TEXT FOR ANALYSIS section start

Max Bober is an Argentinian-born composer currently residing in Poland. Somos, a collection of four compositions, was recorded in Warsaw between 2018 and 2019 and released at the end of 2020. On it, Alejandro Peña Gutiérrez (piano) performs Bober's duo "Moleskine" 3 and 4 (tracks three and one respectively). On "Somos - Trio 2" (track 2), Alejandrina Vázquez (soprano) and Francisco Rojas (flute) join Gutiérrez. On "Somos Trio - 1" (the final track) Clara Peláez Hidalgo (flute) and Natalia Jarosiewicz (soprano) accompany Gutiérrez.
Gutiérrez's realizations of duo "Moleskine" 3 and 4 (tracks three and one, respectively) are brilliant. In true Wandelweiser tradition, the compositions and performances are deliberate and brittle, yet also lyrical, as if Morton Feldman (of course Feldman!) adopted the languorous melodicism of nostalgic movie soundtracks and slowed it to quarter-speed. Both pieces play with the contrast between sound and silence and, in the process, highlight those many moments when lone and parallel tones emerge, muddle, and dissolve. This approach is forceful enough in itself but shows its real potency when the volume suddenly leaps, as happens halfway through duo "Moleskine 4" to jarring effect. Hereafter, the piece falls into an emotive progression of rising and falling piano chords and a simple four note melody which is drawn out to extinction. These vignettes are brief, clocking in at under four minutes each, and are that much more effective because of it. They make their point and draw it out just enough to scintillate but not enough to stretch it thin.

TEXT FOR ANALYSIS section end

PROBLEM =
Answer these questions from the review of Somos:
(a) In which city was Somos recorded?
(b) Who plays flute on "Somos - Trio 2"?
(c) How long is each of the duo "Moleskine" pieces?

DATA EXCERPTS section start

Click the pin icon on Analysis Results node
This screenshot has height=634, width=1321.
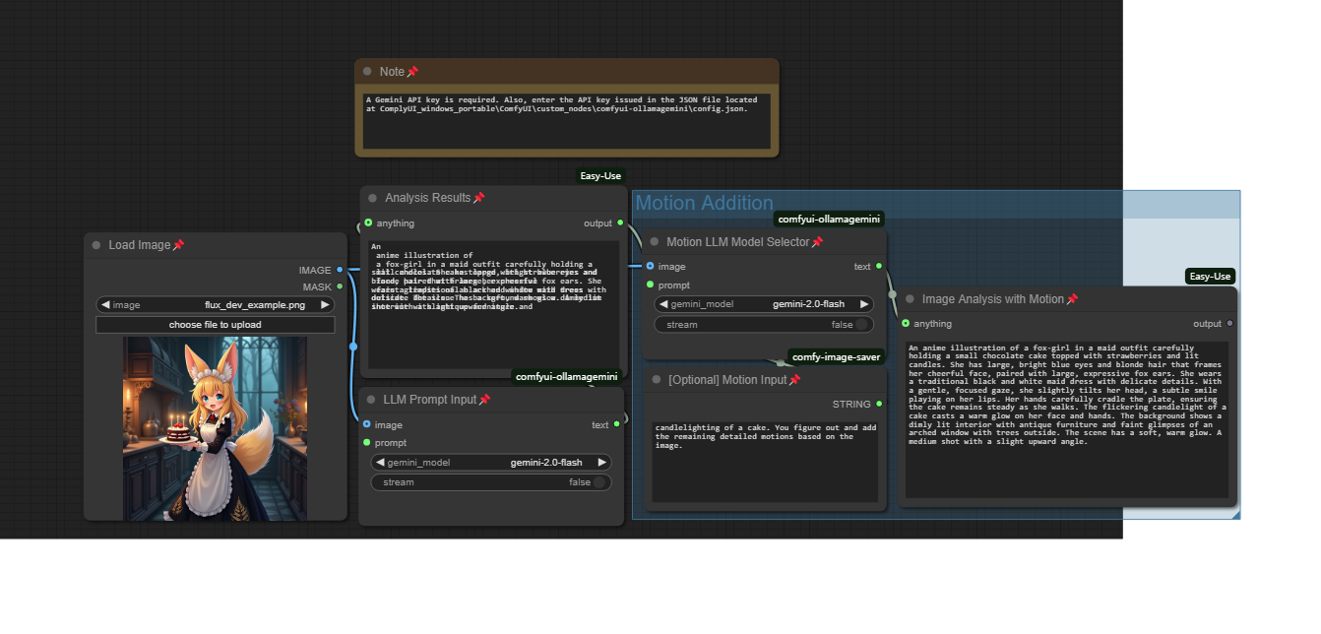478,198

DATA EXCERPTS section end
DATA EXCERPTS section start

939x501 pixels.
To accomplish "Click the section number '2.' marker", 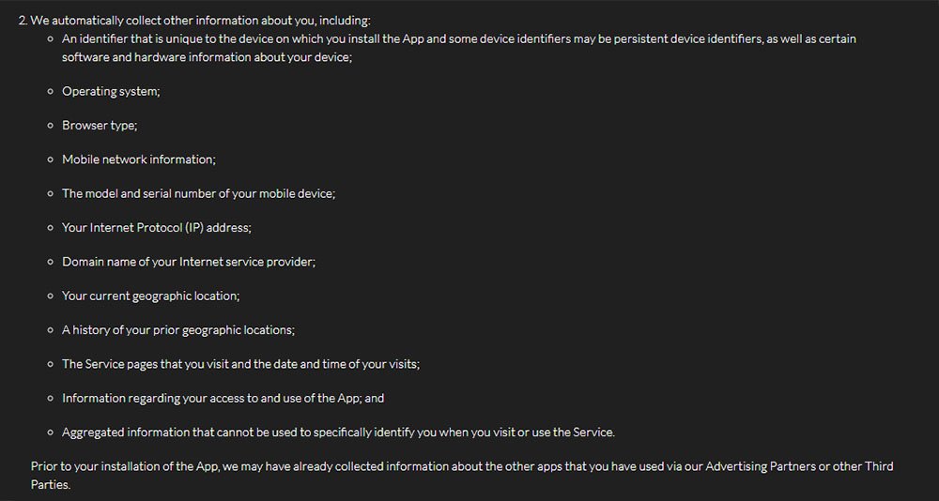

DATA EXCERPTS section end
DATA EXCERPTS section start

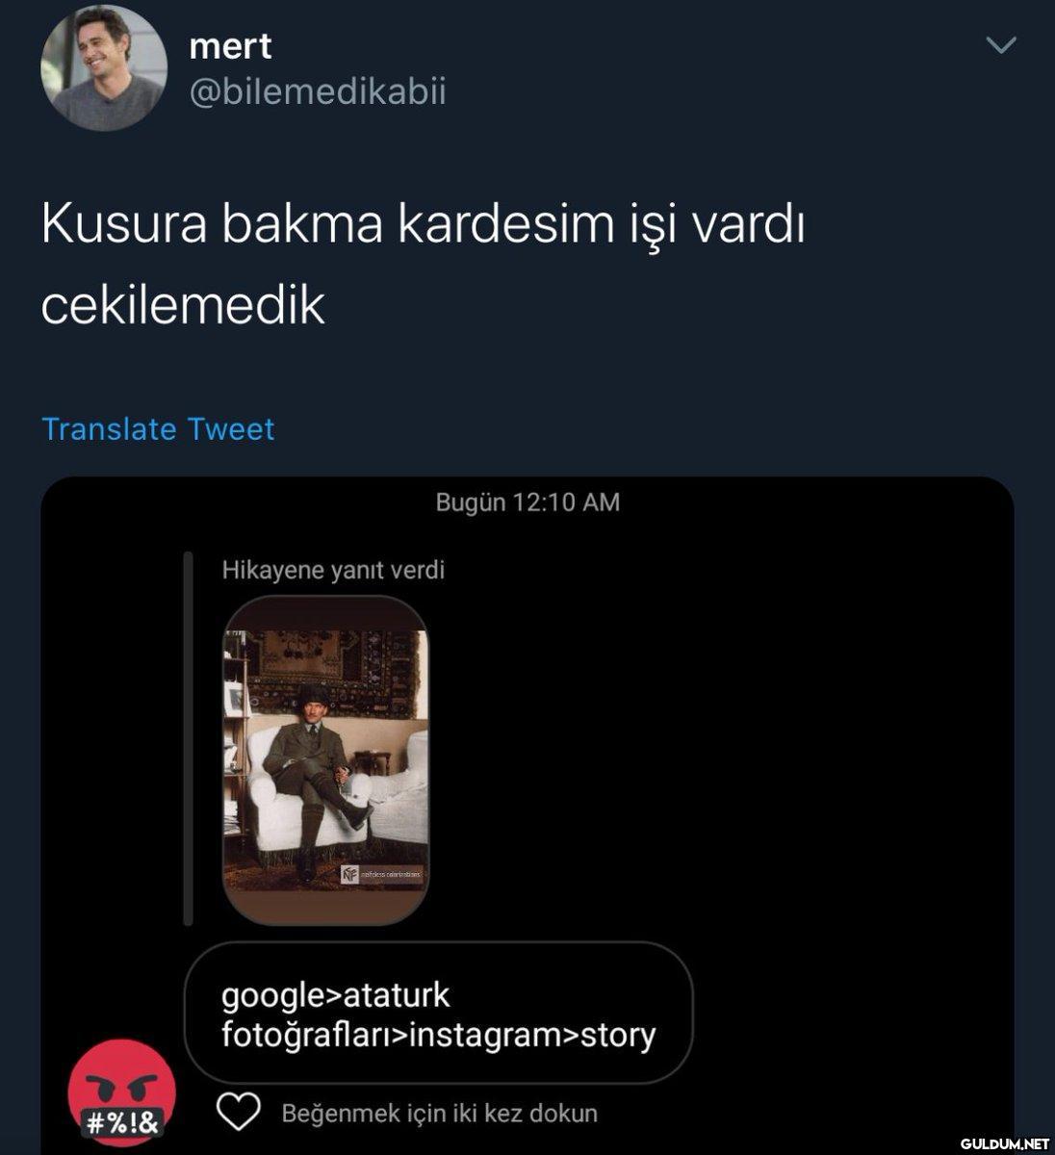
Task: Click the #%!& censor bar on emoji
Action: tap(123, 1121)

DATA EXCERPTS section end

RESULT OF THE EXERCISE =
(a) Warsaw.
(b) Francisco Rojas.
(c) Under four minutes each.